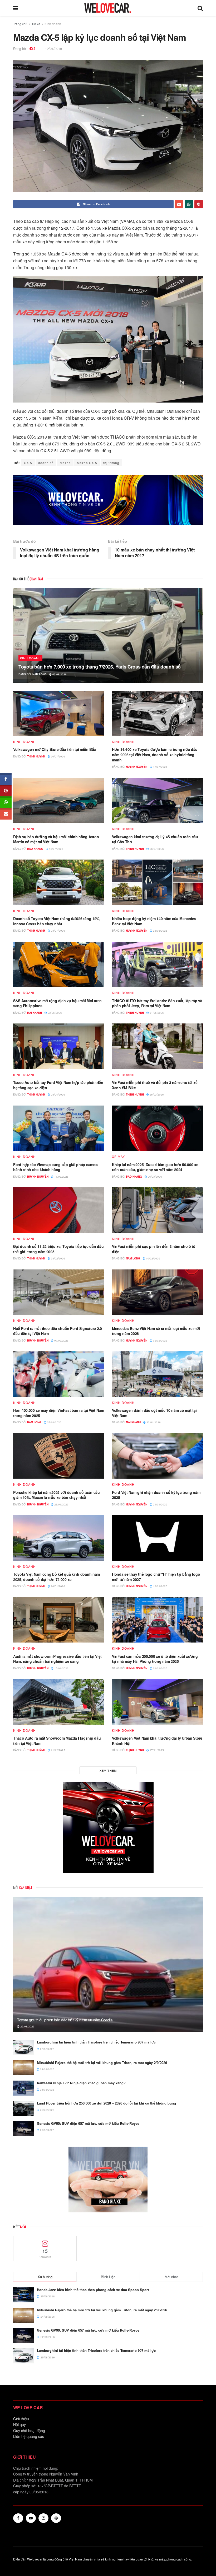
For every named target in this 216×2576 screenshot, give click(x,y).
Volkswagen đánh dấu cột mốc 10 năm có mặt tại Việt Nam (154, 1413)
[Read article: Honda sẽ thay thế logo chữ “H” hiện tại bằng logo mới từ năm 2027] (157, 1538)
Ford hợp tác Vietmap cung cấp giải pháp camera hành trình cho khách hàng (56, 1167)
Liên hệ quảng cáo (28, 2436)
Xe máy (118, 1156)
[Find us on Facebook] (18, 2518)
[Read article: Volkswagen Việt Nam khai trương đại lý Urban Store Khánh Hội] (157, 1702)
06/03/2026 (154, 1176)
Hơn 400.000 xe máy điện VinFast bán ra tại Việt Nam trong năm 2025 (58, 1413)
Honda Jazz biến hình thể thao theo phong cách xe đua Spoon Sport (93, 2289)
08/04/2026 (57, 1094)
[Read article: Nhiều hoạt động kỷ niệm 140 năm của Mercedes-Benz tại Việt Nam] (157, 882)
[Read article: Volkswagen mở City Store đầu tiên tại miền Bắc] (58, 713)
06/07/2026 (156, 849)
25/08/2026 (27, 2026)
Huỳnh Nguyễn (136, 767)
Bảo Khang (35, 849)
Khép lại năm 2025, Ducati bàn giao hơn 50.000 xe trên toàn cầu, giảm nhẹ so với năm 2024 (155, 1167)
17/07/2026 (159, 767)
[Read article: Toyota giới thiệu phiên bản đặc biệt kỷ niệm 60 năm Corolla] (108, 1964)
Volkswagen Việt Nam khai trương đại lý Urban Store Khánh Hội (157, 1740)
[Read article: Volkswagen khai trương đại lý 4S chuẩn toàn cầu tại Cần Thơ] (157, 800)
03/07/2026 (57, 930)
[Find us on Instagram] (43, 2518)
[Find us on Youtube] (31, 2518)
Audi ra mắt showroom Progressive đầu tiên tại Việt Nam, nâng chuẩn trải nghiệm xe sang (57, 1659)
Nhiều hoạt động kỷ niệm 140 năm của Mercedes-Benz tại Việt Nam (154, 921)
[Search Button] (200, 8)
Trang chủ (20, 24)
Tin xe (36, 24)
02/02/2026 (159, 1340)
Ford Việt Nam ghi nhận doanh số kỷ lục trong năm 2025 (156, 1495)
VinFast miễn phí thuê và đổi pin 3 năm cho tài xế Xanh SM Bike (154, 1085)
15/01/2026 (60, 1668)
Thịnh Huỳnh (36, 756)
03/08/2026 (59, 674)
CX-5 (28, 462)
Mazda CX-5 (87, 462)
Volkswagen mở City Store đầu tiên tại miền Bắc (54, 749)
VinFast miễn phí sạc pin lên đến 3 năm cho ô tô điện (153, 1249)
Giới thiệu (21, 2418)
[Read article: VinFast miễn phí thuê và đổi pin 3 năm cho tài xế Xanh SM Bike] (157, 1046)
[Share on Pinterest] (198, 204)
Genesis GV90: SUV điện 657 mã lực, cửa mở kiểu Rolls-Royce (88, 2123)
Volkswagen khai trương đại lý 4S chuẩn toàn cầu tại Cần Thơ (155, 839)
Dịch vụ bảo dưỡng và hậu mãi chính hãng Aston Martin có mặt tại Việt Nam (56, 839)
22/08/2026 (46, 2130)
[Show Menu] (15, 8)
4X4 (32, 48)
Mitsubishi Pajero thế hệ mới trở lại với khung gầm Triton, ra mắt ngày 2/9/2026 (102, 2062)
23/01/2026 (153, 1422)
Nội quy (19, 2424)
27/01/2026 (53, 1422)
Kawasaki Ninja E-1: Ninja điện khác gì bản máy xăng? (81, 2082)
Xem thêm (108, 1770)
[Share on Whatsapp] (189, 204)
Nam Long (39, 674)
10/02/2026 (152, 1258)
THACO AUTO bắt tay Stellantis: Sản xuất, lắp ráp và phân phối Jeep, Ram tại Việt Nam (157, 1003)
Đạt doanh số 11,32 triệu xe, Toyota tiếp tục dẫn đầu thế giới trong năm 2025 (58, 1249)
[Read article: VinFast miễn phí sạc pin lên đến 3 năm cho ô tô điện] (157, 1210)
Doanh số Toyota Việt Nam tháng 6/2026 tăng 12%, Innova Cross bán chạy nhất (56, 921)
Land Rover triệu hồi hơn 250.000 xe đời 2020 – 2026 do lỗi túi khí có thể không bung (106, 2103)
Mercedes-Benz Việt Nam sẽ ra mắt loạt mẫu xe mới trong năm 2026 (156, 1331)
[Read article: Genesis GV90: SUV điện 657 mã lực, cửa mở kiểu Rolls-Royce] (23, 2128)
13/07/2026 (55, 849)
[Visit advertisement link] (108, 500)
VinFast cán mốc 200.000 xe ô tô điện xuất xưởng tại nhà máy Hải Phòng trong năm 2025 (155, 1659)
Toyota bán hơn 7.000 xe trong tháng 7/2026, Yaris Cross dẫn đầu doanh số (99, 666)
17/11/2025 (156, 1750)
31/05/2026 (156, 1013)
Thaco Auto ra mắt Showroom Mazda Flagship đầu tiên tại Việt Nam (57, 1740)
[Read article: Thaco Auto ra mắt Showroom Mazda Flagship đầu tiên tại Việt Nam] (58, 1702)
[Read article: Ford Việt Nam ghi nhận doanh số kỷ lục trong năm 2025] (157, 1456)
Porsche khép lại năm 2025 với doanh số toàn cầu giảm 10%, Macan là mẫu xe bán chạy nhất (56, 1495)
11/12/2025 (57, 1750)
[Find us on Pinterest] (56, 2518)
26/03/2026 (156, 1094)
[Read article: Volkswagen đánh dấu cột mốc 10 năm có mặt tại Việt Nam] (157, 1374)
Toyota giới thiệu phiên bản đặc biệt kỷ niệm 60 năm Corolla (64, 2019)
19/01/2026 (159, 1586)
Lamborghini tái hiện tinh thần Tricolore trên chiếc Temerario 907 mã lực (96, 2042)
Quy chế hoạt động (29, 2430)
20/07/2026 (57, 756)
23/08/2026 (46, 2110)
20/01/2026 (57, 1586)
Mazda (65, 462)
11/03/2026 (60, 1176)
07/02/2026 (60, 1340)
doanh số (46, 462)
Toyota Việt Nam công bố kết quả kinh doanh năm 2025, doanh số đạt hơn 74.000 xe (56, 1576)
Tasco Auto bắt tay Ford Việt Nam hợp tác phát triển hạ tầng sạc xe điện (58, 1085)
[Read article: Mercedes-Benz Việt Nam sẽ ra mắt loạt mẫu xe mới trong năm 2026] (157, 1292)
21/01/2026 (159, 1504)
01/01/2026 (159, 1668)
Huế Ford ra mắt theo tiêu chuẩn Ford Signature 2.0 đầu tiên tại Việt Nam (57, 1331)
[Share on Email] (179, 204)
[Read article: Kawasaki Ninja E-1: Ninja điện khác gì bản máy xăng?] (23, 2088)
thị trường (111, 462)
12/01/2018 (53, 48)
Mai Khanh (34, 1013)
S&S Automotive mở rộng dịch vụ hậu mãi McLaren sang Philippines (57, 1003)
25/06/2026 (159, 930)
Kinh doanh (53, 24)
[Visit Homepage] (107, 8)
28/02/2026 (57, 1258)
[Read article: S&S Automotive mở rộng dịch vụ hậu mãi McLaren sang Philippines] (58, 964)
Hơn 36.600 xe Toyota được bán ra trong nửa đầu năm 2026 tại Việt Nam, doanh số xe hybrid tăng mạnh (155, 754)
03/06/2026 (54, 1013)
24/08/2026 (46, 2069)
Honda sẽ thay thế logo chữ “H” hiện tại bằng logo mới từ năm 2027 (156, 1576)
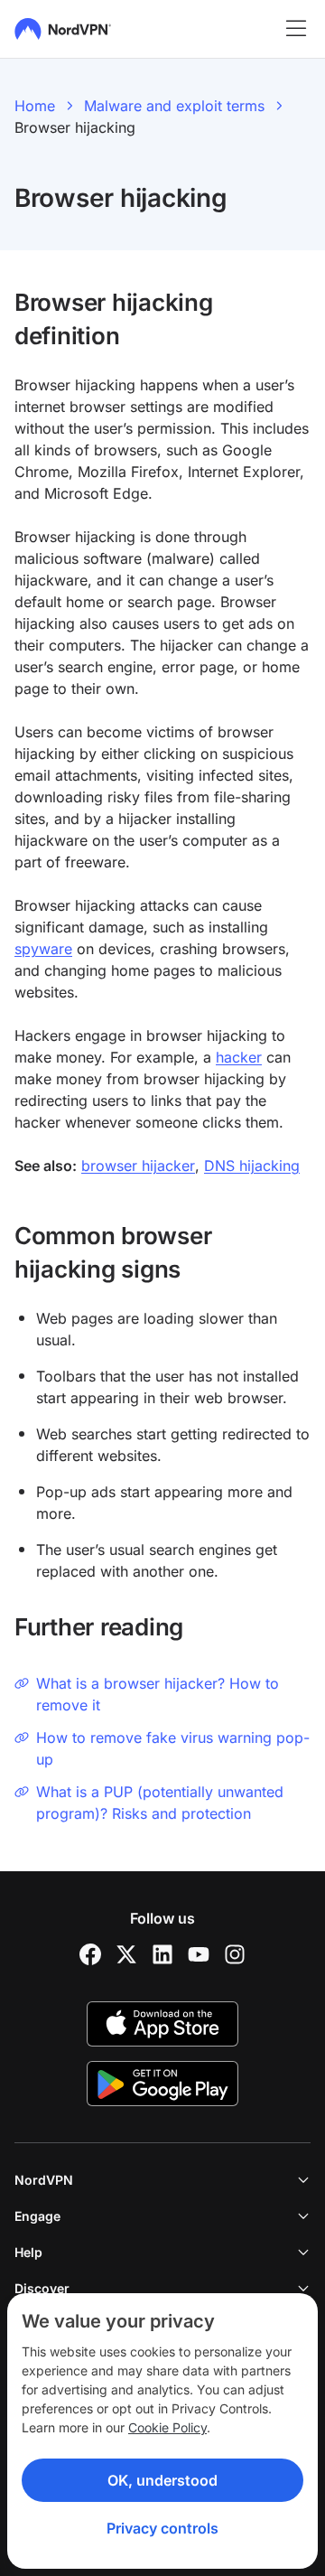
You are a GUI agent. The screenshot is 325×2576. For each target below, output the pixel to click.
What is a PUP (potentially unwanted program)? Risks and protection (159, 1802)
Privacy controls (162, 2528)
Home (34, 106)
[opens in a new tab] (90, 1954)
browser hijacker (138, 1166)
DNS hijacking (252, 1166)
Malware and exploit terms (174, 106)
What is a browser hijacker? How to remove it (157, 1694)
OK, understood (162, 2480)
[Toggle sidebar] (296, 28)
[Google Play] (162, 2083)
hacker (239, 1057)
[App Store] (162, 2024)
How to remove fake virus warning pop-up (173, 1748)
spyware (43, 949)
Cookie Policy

════════

*ASSIGNED TASK*: Which lines in the data above contain "xuất"? Show each one.

*RESPONSE AREA*:
THACO AUTO bắt tay Stellantis: Sản xuất, lắp ráp và phân phối Jeep, Ram tại Việt Nam (157, 1003)
VinFast cán mốc 200.000 xe ô tô điện xuất xưởng tại nhà máy Hải Phòng trong năm 2025 (155, 1659)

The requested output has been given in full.